Le commentaire, lâchée à mi-voix entre les dents serrées du second condamné frappa Julian avec la force d'un uppercut en pleine mâchoire. Touché. Tournant la tête avec brusquerie, il vrilla son regard d'acier dans celui de l'homme qui l'avait interrompu. Ce dernier le soutint sans sourciller, le menton dressé avec orgueil. Les yeux réduits à deux minces fentes, le militaire évalua la situation aussi froidement que possible. La vive intelligence qu'il pouvait lire dans les prunelles de son vis-à-vis ne lui disait rien qui vaille. Elle sous-entendait qu'il comprendrait bien vite ce qui se passait, si ce n'était pas déjà fait. L'insolent n'avait par ailleurs plus rien à perdre, et il le savait. Rien n'était plus dangereux qu'un homme dans sa situation. Il ne pouvait pas laisser une variable imprévisible entrer dans l'équation. Cet individu devait être maîtrisé.
Comme les secondes de silence s'étiraient, le jeune officier sentait peser sur ses épaules le regard de tous les hommes présents. Militaires comme prisonniers, tous attendaient sa réaction avec la même impatience fébrile. Une dernière fois, sa conscience revint à la charge, tentant de séduire sa raison. Elle s'accrochait de toute ses forces au bord du précipice dans laquelle sa décision la ferait plonger. Mais elle était impuissante face à la détermination dans laquelle il avait emmuré son esprit et son cœur. Il ne pouvait simplement pas se permettre de laisser quiconque défier son autorité en tout impunité, qu'importe les circonstances. Les traits de son beau visage se durcirent. Ce fut comme s'il écrasait du talon les doigts de sa conscience cramponnée à la falaise pour lui faire lâcher prise et la précipiter dans l'abîme. A la périphérie de son champ de vision, il perçut l'expression satisfaite de Brakov.

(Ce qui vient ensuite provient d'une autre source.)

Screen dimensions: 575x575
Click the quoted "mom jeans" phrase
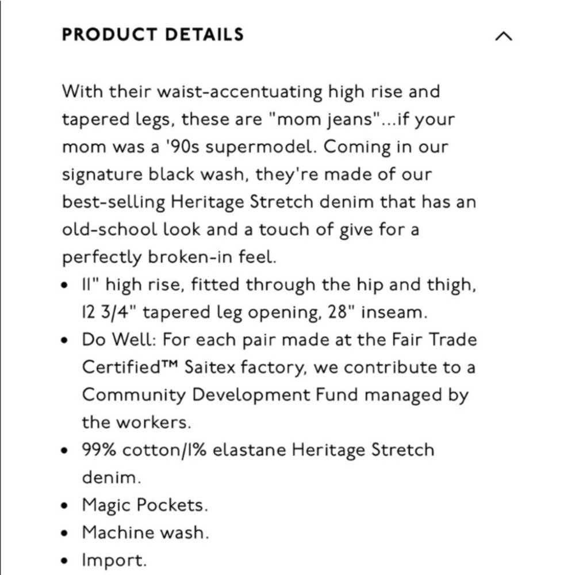324,120
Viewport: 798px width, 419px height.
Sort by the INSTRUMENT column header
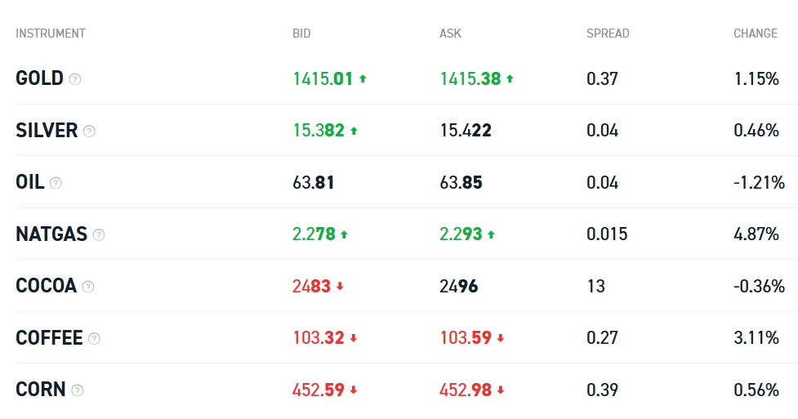click(x=51, y=33)
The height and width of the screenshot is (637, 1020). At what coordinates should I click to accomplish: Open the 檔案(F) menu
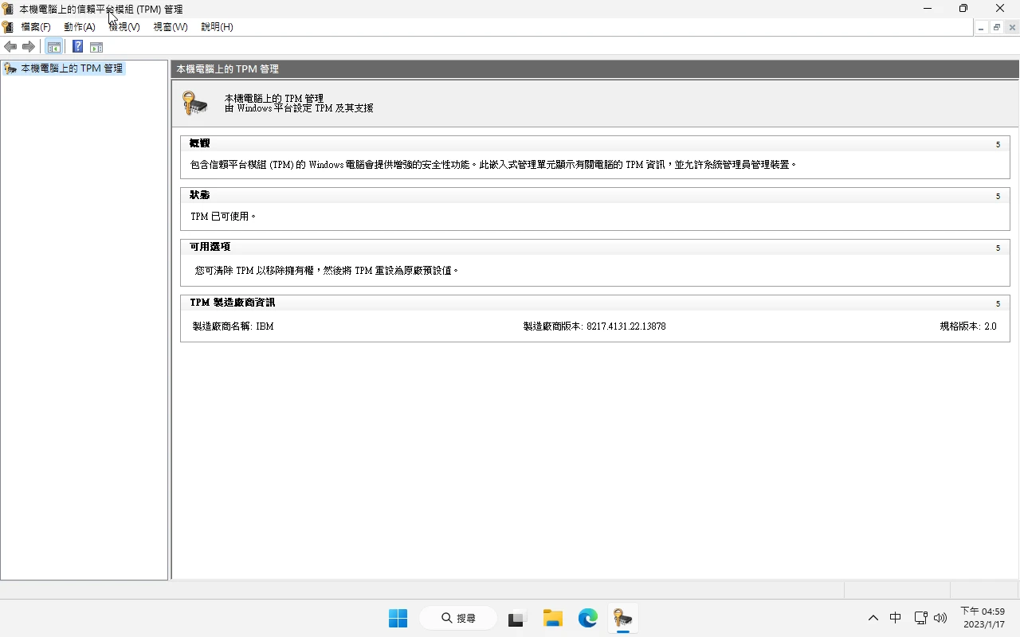(36, 27)
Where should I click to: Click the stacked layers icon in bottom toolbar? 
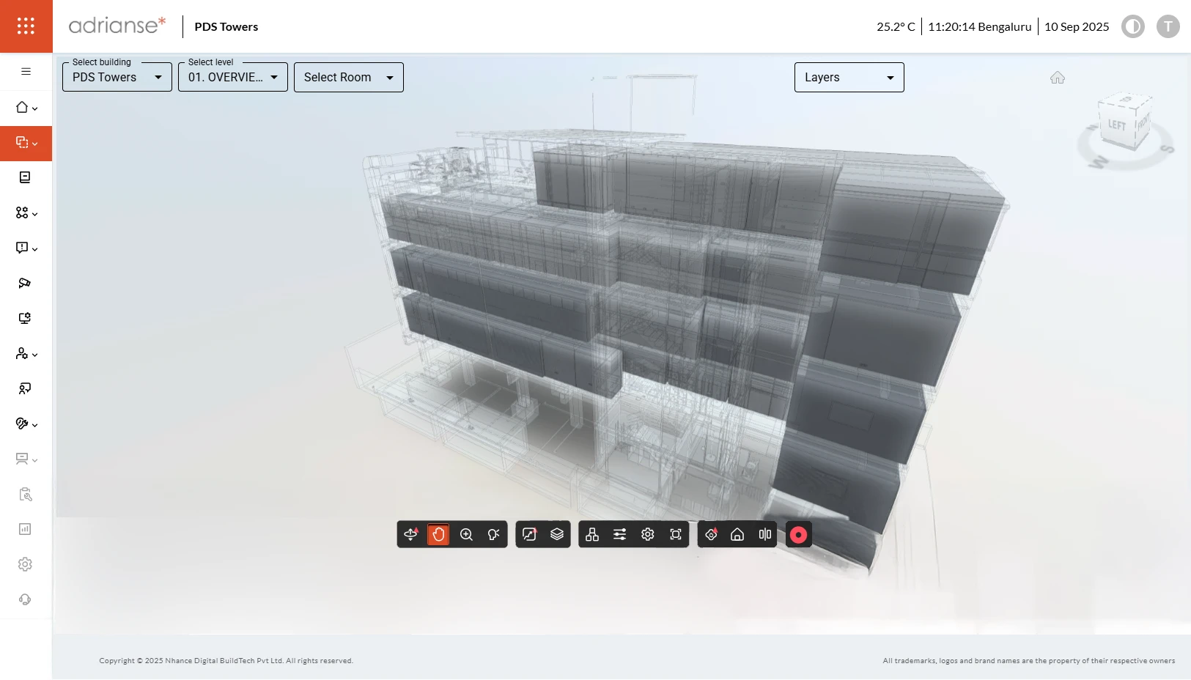point(557,534)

Le capitaine fronça les sourcils. Il n'eut même pas besoin de prononcer un seul mot. En réponse à sa consigne muette, la main d'un des deux soldats qui encadraient l'impudent s'abattit sur sa joue avec violence, envoyant sa tête valser sur le côté. Lentement, l'audacieux prisonnier tourna son visage vers le jeune officier. Sa pommette droite était rouge et enflait à vue d'œil et sa lèvre était fendue. Ses mâchoires serrées faisaient ressortir la veine qui battait furieusement sur sa tempe tandis que dans ses prunelles d'encre, la cinglante ironie avait fait place à une rage brûlante. Coulé.

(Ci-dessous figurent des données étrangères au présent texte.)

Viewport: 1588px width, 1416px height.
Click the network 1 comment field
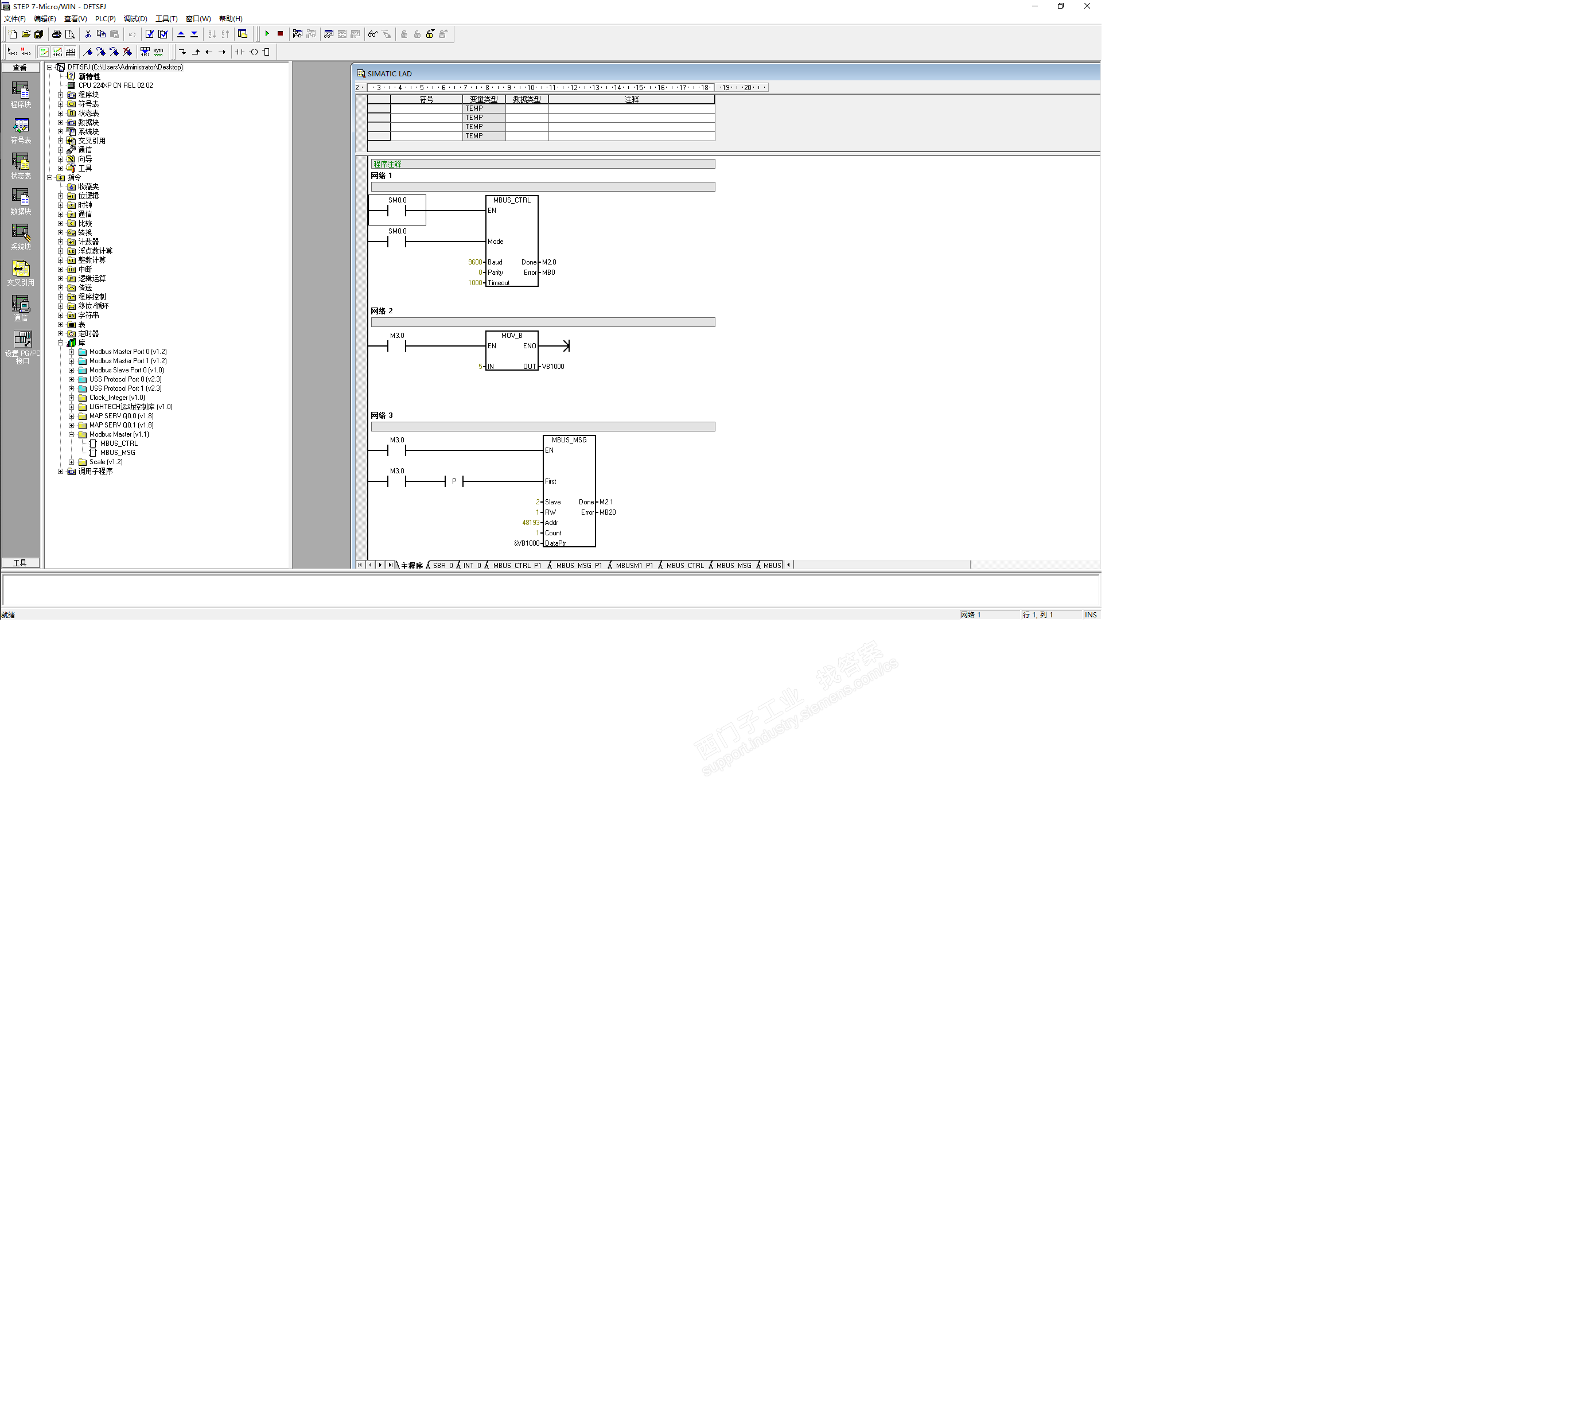tap(542, 187)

Julian dut se faire une nouvelle fois violence pour s'empêcher de reculer et se contenter de se tourner vers son collègue comme si l'homme qui venait de se faire battre sur son ordre ne méritait pas une seconde de plus de son attention. Comme s'il n'était qu'un désagrément passager, une tâche de boue sur sa botte. Maintenir les apparences lui avait rarement autant coûté. Les battements de son propre cœur résonnaient à ses tympans tandis qu'il s'efforçait de garder sur ses traits une expression aussi lisse que le marbre. Il avait vu défiler bien des sentiments dans les yeux des autres, ces portes qui, disait-on, donnaient directement sur l'âme. Mais jamais personne ne l'avait fixé avec une haine si pure et si violente. Le dégout qu'il ressentait pour lui-même lui tordait le ventre.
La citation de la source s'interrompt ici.